Alors évidemment, les comportements de meute et de harcèlement sont dégueulasses, mais en même temps je les vois comme une conséquence assez inévitable de ces réseaux dont la raison d’être est de se représenter en avatar publicitaire de soi-même. On y souffre en permanence, on y scanne la moindre remarque négative, parce que déjà initialement on est dans l’hyper-contrôle de l’image que l’on projette de soi.
Je peine à le formuler correctement, mais il me semble que, s’il faut effectivement dénoncer la virilité toxique, la déshumanisation des dominé·es, la sélection toute particulière des écoles de journalisme, que sais-je encore, il faudrait aussi s’interroger sur ces formes de réseaux sociaux, entièrement tourné vers l’auto-promotion personnelle et professionnelle, où donc les enjeux sont devenus énormes pour chaque participant (en terme d’image de soi et aussi de carrière), alors même que ces formes ne sont pas les seules et qu’il faudrait s’interroger sur leur pertinence, à la fois en termes d’intérêt pour la collectivité, d’intérêt pour les militants politiques, mais aussi en terme de développement personnel.
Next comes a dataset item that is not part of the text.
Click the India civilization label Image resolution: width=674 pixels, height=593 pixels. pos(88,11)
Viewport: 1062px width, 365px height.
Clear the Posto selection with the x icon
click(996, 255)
Parce que la version extrême de ces conneries, c’est de devenir une starlette du selfie sur Instagram. Pour moi, le personal branding des jeunes journalistes et militants sur Twitter et/ou Facebook, ce n’est jamais bien loin de cette logique. Où la moindre remarque négative devient une atteinte primordiale à ton image ; je doute que quiconque soit réellement préparé à cela, et je pense qu’il faudrait aussi savoir si, outre le comportement spécifique toxique des meutes de jeunes mecs, on n’est pas dans un modèle de réseau social où chacun adopte un comportement toxique, par la mise en place d’une publicité personnelle permanente, qui a accentué les effets de ces agressions.